That is what worries Larrazabal, who helps Ylaya with his medications. He said Ylaya can run the marathon if he wants to but he should take a full medical checkup to make sure his body can take the toll.

Uytiepo thinks Ylaya should no longer attempt the marathon. “He has nothing to prove. I think he should slow down. Not stop, but slow down and just run for his health.”

He said Ylaya has a prostate ailment and should “take it easy.”

Rening, however, would have none of it, “ingon sila na-prostate ko. Naay mga doctor nga niingon silay mu-opera nako libre pero di ko, mamatay pa lang ko tiguwang na gud ko (doctors offered to treat me for free but I refused. I might die from the treatment).”

Uytiepo, who also directs races, said he was so concerned with Ylaya joining runs that at one point he stopped signing him up for free. “But he’s stubborn. Grabe iya pride,” Uytiepo said, “he told me he’d run anyway, with or without the race number. So I let him run.”

Taas man ko ug pride, mao nang nilakaw ko diretso (I’m a proud man, that’s why I left her),” Ylaya said when our talk drifted to his domestic life. He became a widower in the 1990s and married again after a few years. He left his second wife but not before she organized what was to be Ylaya’s first ever competitive run—a 5K contest for senior citizens for their chapel’s organization in Toledo City.

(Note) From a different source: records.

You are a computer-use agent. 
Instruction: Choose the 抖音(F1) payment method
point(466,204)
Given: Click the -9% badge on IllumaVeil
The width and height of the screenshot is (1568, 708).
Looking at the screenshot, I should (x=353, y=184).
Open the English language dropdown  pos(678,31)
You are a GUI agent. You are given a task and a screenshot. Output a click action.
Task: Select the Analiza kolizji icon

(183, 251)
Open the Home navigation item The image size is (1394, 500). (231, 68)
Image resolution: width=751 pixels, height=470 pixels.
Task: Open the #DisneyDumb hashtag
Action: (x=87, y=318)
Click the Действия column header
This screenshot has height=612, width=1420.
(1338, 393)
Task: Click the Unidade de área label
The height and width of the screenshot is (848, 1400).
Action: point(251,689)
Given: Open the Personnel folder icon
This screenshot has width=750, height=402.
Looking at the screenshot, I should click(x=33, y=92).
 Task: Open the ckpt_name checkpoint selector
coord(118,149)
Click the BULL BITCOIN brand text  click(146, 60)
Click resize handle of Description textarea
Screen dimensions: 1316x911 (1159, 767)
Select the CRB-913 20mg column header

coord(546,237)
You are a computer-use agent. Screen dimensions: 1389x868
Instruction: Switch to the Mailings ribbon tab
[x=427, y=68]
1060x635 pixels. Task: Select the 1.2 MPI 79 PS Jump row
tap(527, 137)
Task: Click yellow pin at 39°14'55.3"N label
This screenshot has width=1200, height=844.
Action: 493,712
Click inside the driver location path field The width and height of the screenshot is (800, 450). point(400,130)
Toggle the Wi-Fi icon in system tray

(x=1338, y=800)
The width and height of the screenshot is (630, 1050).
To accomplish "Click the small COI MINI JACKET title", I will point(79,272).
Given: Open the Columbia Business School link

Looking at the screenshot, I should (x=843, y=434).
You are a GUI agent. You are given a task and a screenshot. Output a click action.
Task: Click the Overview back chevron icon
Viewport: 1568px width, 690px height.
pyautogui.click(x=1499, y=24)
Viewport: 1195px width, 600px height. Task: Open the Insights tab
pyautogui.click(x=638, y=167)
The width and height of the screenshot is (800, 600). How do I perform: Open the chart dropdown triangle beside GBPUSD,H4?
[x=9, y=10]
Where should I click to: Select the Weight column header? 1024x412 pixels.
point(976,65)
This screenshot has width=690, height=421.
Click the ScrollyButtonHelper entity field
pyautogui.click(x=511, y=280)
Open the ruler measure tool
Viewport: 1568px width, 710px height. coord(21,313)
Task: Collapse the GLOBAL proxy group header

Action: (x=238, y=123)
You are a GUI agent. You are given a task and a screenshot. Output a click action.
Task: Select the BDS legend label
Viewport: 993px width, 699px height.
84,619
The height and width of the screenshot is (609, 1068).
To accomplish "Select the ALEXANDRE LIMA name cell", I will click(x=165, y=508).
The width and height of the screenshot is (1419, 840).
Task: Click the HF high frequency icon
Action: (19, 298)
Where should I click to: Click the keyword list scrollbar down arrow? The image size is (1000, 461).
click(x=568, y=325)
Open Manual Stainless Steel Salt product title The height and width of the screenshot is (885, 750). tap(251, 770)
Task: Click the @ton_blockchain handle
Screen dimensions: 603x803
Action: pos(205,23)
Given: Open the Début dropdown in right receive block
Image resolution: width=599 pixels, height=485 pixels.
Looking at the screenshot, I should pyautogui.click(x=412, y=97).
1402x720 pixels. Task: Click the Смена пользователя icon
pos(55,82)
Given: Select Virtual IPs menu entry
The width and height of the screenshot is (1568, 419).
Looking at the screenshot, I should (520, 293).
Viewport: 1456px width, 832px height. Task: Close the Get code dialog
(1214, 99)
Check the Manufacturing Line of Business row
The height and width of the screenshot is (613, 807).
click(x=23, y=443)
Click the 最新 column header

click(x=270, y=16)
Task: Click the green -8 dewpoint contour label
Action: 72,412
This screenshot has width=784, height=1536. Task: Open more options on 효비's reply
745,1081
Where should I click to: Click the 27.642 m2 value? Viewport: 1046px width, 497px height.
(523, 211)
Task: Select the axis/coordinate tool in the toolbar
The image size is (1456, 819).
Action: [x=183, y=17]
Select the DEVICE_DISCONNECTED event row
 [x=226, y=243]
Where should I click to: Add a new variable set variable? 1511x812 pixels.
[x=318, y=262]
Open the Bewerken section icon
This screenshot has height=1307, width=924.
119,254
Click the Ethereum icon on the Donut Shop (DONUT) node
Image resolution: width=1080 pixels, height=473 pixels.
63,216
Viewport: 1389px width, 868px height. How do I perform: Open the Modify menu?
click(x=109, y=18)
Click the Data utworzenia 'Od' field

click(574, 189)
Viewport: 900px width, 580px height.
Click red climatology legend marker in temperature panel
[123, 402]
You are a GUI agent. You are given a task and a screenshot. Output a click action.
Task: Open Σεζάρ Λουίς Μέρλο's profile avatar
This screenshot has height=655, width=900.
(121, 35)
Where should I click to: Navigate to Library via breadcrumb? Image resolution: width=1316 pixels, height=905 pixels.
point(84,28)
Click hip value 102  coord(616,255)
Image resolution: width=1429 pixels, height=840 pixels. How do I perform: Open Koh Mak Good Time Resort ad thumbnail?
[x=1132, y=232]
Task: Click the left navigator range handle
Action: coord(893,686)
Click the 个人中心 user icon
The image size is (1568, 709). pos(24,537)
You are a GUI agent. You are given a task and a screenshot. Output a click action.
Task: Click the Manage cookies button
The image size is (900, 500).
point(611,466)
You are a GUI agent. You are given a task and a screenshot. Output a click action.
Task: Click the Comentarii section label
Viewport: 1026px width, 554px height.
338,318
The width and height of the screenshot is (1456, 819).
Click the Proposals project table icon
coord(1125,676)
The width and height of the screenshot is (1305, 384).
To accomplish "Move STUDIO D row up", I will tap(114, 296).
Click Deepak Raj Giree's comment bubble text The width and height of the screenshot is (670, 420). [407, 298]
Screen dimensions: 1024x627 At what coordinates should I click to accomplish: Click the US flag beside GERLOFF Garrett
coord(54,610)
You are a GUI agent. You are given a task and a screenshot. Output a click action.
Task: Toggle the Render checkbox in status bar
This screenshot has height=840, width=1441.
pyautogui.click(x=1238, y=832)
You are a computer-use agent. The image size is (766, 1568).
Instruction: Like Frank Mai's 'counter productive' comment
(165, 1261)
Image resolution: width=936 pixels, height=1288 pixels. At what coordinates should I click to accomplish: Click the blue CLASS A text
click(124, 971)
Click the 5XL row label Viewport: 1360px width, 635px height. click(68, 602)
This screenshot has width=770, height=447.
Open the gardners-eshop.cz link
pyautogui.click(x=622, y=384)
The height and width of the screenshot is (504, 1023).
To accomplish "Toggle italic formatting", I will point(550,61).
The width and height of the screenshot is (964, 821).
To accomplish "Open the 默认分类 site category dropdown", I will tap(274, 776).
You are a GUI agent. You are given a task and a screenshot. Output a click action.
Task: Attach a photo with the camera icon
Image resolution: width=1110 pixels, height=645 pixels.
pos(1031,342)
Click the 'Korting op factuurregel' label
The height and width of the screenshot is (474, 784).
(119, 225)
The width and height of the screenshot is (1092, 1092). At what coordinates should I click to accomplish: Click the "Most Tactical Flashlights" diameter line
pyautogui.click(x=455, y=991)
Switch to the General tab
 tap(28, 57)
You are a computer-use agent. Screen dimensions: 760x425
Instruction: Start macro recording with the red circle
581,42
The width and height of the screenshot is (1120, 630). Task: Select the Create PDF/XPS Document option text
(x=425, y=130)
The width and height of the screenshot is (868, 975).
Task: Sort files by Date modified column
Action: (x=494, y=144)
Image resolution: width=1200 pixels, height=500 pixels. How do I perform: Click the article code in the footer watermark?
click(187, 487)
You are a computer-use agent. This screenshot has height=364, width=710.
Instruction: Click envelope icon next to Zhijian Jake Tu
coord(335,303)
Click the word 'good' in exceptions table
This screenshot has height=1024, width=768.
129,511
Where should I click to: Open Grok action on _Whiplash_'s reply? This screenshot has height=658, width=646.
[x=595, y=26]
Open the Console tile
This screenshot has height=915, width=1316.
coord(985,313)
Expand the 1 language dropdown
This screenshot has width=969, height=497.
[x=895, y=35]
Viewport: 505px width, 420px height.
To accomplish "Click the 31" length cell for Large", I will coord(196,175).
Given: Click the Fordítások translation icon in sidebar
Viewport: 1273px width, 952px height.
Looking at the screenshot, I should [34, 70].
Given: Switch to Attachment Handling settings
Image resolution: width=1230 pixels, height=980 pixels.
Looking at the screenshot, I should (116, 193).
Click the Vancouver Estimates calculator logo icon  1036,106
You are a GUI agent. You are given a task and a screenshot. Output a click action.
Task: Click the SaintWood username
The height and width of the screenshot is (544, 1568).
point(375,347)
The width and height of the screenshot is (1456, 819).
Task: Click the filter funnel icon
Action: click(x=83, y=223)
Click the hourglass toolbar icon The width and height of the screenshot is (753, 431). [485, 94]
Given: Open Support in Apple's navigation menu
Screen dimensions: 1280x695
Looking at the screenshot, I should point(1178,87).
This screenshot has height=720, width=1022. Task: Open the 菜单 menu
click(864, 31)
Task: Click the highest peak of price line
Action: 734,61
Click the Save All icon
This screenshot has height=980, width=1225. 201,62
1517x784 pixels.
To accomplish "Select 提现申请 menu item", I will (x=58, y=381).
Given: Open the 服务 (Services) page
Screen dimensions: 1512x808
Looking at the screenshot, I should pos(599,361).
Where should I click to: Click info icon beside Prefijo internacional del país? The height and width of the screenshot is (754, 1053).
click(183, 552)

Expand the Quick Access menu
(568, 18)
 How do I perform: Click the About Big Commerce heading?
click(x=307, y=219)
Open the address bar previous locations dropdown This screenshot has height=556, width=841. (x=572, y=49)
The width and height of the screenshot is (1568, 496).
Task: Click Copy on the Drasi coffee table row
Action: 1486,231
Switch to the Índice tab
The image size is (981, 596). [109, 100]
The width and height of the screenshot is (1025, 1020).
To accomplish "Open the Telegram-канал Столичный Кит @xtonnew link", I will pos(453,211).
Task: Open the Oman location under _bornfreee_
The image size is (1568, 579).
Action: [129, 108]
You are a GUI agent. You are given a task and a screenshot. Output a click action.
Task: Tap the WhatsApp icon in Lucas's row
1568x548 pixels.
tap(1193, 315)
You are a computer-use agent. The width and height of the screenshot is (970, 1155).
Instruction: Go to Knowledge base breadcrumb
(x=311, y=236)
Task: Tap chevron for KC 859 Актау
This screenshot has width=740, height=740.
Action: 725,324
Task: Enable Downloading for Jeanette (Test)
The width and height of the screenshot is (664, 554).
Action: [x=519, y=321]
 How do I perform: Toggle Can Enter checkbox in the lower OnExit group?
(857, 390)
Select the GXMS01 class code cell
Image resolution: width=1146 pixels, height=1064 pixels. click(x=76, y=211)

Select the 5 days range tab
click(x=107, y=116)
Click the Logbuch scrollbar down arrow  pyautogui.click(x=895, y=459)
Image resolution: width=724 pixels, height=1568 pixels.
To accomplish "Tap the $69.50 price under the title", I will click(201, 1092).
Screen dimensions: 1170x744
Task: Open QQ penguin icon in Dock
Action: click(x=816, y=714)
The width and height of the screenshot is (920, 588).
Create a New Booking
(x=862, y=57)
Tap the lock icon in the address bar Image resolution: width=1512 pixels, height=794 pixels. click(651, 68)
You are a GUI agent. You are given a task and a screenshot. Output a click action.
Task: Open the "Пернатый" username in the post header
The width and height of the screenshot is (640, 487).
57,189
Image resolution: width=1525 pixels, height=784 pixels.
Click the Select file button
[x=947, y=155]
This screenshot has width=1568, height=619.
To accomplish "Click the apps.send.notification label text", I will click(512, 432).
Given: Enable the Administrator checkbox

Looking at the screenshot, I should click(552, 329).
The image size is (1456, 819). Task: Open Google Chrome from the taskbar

He was 60 years old when he won that race, much to the surprise of his wife who thought he took a shortcut. After that, he said, he’d join races whenever he could, sometimes sleeping at the venue to make sure he’d be there when the starting gun is fired.

He went on to talk about how his pride led him to blow off thousands of pesos in the casino and shutter his small lending business “naglagot man ko kay daghan ko ug collectibles (I got angry because many debtors didn’t pay).”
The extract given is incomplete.